A few months ago, I attended a seminar titled medically assisted dying (MAD), a relatively recent but controversial concept in medicine. Simply put, MAD is when a doctor, on a patient’s request, actively ends the patient’s life, usually by administering a lethal dose of a drug to the patient. Several terms are used interchangeably; medically assisted dying, medically assisted suicide, physician assisted suicide and euthanasia, the difference mostly pedantic e.g. the reason for ending the patient’s life (terminal illness, limiting pain, or the patient’s choice), or who conducts the death (the doctor or the patient).
MAD must be differentiated from other passive dying processes such as palliation, withdrawal of treatment or end-of-life care (EOLC). In these cases, death is allowed to occur naturally in terminally ill patients and any ongoing active treatment is stopped or withheld. The focus of care forthwith would be to ensure that the patient is made comfortable so that the dying process is as bearable as possible. This may involve things like treating pain, dehydration, vomiting, hiccups etc. Depending on the case, it may take only a few minutes for death to occur (e.g. turning off a life-support machine) or can last up to a year (e.g. in some cancer patients). Palliative care is now a major specialty in medicine.
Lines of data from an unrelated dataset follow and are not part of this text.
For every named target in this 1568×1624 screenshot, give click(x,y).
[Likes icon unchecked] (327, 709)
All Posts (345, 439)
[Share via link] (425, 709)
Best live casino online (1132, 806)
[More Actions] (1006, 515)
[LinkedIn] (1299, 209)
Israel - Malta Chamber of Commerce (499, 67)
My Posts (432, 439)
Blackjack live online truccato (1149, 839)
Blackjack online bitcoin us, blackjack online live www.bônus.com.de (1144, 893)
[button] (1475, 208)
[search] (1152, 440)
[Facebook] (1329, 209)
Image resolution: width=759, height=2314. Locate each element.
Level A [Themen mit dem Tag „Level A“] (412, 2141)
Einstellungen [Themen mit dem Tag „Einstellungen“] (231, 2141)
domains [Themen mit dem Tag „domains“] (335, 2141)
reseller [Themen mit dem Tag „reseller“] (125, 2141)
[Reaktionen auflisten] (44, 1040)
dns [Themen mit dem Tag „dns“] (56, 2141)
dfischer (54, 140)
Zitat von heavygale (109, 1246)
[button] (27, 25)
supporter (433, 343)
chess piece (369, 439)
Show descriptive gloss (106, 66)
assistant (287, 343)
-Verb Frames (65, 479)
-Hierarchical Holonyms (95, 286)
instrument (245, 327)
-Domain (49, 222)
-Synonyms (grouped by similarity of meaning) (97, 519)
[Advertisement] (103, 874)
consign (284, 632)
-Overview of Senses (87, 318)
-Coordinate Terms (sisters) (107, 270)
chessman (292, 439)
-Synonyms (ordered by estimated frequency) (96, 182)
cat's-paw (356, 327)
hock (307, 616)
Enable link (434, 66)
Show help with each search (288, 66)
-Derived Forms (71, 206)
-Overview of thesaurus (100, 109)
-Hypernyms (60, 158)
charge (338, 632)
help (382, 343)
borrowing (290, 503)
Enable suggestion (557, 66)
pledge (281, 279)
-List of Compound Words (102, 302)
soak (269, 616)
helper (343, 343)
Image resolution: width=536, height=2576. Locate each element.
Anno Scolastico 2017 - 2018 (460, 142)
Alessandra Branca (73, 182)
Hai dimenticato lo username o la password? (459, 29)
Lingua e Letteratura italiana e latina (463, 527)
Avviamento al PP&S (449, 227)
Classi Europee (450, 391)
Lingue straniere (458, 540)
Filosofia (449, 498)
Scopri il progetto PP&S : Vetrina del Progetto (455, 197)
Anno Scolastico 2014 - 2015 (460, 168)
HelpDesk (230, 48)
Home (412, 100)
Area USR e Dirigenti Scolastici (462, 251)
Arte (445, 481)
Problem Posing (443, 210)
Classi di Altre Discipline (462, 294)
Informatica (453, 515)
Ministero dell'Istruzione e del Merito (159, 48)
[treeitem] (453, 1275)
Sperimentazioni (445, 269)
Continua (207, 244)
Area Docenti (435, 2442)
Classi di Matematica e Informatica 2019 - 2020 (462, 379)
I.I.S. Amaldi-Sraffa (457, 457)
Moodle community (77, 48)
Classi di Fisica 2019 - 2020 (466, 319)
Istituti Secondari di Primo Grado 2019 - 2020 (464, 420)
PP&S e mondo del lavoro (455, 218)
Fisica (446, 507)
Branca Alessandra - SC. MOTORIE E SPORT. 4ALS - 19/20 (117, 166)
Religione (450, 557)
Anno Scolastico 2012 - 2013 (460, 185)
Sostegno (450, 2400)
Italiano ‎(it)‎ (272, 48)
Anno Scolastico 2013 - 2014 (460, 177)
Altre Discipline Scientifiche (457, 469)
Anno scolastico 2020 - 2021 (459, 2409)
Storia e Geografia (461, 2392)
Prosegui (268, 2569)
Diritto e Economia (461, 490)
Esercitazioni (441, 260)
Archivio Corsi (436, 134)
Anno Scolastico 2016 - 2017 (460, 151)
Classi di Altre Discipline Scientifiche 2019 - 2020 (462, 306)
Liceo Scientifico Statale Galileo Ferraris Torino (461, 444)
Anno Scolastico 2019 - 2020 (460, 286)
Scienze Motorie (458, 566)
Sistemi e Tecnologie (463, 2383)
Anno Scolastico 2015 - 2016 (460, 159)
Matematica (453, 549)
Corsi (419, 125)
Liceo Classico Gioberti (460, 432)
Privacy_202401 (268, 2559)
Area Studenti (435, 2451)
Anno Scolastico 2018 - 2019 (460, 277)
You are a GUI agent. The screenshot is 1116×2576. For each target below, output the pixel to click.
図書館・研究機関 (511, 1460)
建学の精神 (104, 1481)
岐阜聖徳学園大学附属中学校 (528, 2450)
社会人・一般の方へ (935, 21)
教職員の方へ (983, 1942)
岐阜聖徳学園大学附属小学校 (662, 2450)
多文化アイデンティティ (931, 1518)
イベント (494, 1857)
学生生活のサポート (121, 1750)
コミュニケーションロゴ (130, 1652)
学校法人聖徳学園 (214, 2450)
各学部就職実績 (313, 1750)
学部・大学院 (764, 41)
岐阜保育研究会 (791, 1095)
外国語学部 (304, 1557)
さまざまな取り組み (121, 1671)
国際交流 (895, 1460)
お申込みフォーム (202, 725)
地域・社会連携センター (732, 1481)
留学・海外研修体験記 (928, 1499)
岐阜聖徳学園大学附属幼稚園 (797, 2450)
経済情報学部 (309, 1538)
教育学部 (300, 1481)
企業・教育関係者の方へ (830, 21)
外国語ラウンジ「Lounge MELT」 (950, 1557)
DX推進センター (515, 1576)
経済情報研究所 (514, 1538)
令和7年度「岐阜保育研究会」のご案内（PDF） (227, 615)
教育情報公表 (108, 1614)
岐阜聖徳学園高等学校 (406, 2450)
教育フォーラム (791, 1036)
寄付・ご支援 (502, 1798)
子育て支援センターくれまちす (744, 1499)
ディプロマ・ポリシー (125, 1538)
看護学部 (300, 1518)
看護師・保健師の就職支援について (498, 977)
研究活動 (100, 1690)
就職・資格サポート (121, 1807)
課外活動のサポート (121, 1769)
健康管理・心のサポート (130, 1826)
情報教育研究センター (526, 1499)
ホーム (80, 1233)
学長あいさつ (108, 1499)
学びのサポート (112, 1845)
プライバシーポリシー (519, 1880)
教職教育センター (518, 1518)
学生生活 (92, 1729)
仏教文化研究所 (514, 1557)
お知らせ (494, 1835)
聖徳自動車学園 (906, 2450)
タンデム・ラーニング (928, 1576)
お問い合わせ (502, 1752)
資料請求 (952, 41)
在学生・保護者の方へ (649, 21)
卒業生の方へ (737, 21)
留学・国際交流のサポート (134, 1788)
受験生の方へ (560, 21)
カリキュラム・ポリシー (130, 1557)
MAD on the other hand involves actively effecting the death of a patient. Strict legislation guides MAD, most of which were passed in the last 2 decades. It is now legal in a handful of European countries (Austria, Belgium, Luxembourg, Netherlands, Spain, Switzerland) and in some parts of the United States, Australia, New Zealand, and Canada. Germany and Italy are currently debating theirs.
The debate about MAD is an ethical one. The difficult question is whether it is right under any circumstance for doctors, who swore an oath to ‘do no harm’ to their patients, to effect their deaths. So far, it remains contentious.
The opponents of MAD opine that it completely defies the tenets of medical ethics especially the principle of ‘do no harm’. The doctors’ office they say, should be a safe place for patients and not one where their lives will be taken away. They also argue that the trust on which doctor-patient relationships are built will be completely eroded if this practice is upheld.
Furthermore, they aver that if MAD is legalized around the world, it will be abused. The thought of doctors having access to lethal drugs for the intention of ending patients’ lives unsettles many. Moreover there are still grey areas around the issue of consent.
MAD undermines palliative care. The whole essence of palliation is to dignify the process of dying so that terminally ill patients can pass away with as little discomfort as possible. It also helps to soothe grieving families. Relatives want to know that their loved ones did not suffer while dying. With MAD, palliative care will no longer be necessary.
From a religious point of view, MAD debases the sanctity of life. Proponents of this view posit that it is not in man’s place to take away another man’s life under any pretext. They also argue that pain and suffering are permitted by God and as such are not reasons to end another’s life.
The proponents of MAD on the other hand argue that roughly 150 million people around the world already have access to MAD services, why deny the rest of the world? Moreover they assert, residents of countries where MAD is illegal/unavailable travel to countries where it is legal and purchase these services at exorbitant sums. They further affirm that adequate checks can be put in place through strong legislation to mitigate any abuse of the process.
They go on to counter-argue by stating that it is not in the place of doctors to deny patients the right to end their pain by ending their lives. This way, they claim, the patients have better control over their lives. The crux of their argument is that death is a form of treatment. They believe that medical care is a spectrum that ranges from diagnosis to death and that there is no point in delaying death. There is a campaign called ‘Better Off Dead’.
One of the speakers at the seminar had conducted 20 MADs so far and said he derived great satisfaction knowing he was easing the pain of grieving families. He shared pictures of appreciation cards, letters and flowers from families of his patients who had passed away (through MAD).
To summarize, the argument for and against MAD is ongoing. Several European houses of parliament are currently debating whether to legalize it or not in their respective countries. Of course such a concept is still alien in Africa. Personally, I am opposed to actively effecting the death of a patient, no matter the circumstance.
I am Pro MAD. We talk about “allowing a person to die with dignity” via palliation, however, i don’t think there is any dignity in being stuck in a bed, needing to be fed, toileted, turned over and enduring unending pain.
This dying person would no longer be that same person we are trying to keep alive. They were probably independent persons who were looked up to, yet , now, could probably be a person the family and friends have to worry about and take turns carrying out the most basic daily care for.
This new phase of life could erode those beautiful memories from their loved ones and be replaced with memories of a needy, unwell person who will likely take over their very lives due to unending physical and mental care needs associated with the dying process.
When the death happens eventually, I do not think it would hurt the family members any less.
MAD in my opinion helps the person and family to intentionally plan and enjoy the last days or months alive .
I do not think it is right to deny a person who have capacity to consent to MAD and prolong their physical or mental suffering.